# Small power racks (half racks)



## mark84 (Aug 4, 2011)

Just wondered if anyone had any decent recommendations, i'm using one at the moment but it's aging a bit. Most of them that i see have spotter arms that look a bit too short to bench/squat safely with.

Any one got any good ones for us guys with a little less room in the garage?

Cheers! Mark.


----------



## strongmanmatt (Sep 30, 2011)

Hi Mark,

Well if you can just get a cheap set of stands on ebay for about 60 pounds they take up to 180kgs. And probably normally abit more than what they've said for saftey reasons. Also make some wooden blocks for deadlifting partial movements cheaper than getting a power rack stand. And you can get a decent bench to, for alot less.

Matt.


----------



## glock339 (Apr 22, 2013)

I just got a set of: "SportTech - Heavy Duty Adjustable Squat Stands Rack" off ebay that I'd recommend if you are pushed for space like me & can find somewhere that sells them. I've just had a quick Google for them though & can't seem to find anywhere that sells them at the min.
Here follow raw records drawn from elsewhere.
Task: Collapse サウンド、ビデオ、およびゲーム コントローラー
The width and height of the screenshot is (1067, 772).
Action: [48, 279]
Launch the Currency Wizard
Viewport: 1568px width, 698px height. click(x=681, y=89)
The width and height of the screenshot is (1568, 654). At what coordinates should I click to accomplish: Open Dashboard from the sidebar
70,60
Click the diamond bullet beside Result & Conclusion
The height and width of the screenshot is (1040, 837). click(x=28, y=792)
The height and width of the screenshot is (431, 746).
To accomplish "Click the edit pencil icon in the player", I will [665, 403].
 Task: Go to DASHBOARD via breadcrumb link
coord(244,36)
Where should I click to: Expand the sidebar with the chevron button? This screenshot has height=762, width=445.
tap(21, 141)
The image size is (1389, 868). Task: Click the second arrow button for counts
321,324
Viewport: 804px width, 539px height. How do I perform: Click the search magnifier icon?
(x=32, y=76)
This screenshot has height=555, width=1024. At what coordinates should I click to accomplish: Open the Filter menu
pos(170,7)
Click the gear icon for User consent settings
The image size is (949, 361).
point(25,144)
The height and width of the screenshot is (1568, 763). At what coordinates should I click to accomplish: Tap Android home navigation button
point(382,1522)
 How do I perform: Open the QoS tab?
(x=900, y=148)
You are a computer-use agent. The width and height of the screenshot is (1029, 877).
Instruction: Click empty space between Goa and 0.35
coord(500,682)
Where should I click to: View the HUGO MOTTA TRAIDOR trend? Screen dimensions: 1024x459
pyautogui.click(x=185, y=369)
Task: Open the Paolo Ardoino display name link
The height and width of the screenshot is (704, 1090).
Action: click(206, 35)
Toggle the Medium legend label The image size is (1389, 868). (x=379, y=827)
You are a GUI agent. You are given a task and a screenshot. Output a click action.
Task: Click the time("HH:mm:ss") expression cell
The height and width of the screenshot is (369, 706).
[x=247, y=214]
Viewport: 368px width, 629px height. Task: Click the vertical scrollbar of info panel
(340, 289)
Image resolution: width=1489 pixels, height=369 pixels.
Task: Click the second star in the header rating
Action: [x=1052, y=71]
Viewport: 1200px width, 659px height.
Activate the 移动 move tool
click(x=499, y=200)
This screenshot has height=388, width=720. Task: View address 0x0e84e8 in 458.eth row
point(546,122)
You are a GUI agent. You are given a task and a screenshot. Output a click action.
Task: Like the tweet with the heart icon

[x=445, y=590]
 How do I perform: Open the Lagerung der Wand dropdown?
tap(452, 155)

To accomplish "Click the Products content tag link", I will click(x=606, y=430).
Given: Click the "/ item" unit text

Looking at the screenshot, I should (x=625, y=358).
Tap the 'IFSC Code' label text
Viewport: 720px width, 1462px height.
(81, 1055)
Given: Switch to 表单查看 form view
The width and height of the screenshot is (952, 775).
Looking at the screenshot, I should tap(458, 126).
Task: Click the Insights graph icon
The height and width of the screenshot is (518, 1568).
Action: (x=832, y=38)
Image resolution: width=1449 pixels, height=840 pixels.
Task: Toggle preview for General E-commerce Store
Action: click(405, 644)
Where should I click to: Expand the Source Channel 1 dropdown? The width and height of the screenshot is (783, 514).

Think I paid about £160, they're canny heavy duty & are a good compromise between a rack & stands when you don't have much room.


----------



## xpower (Jul 28, 2009)

http://www.powerhouse-fitness.co.uk/bodymax-cf470-heavy-half-rack.php?utm_source=google&utm_medium=Product%2BSearch&utm_campaign=Google%2BProduct%2BSearch&gclid=CPHy46Ke97YCFYXMtAod1FkAxw looks decent


----------



## Prince Adam (Mar 17, 2012)

Or the cf415


----------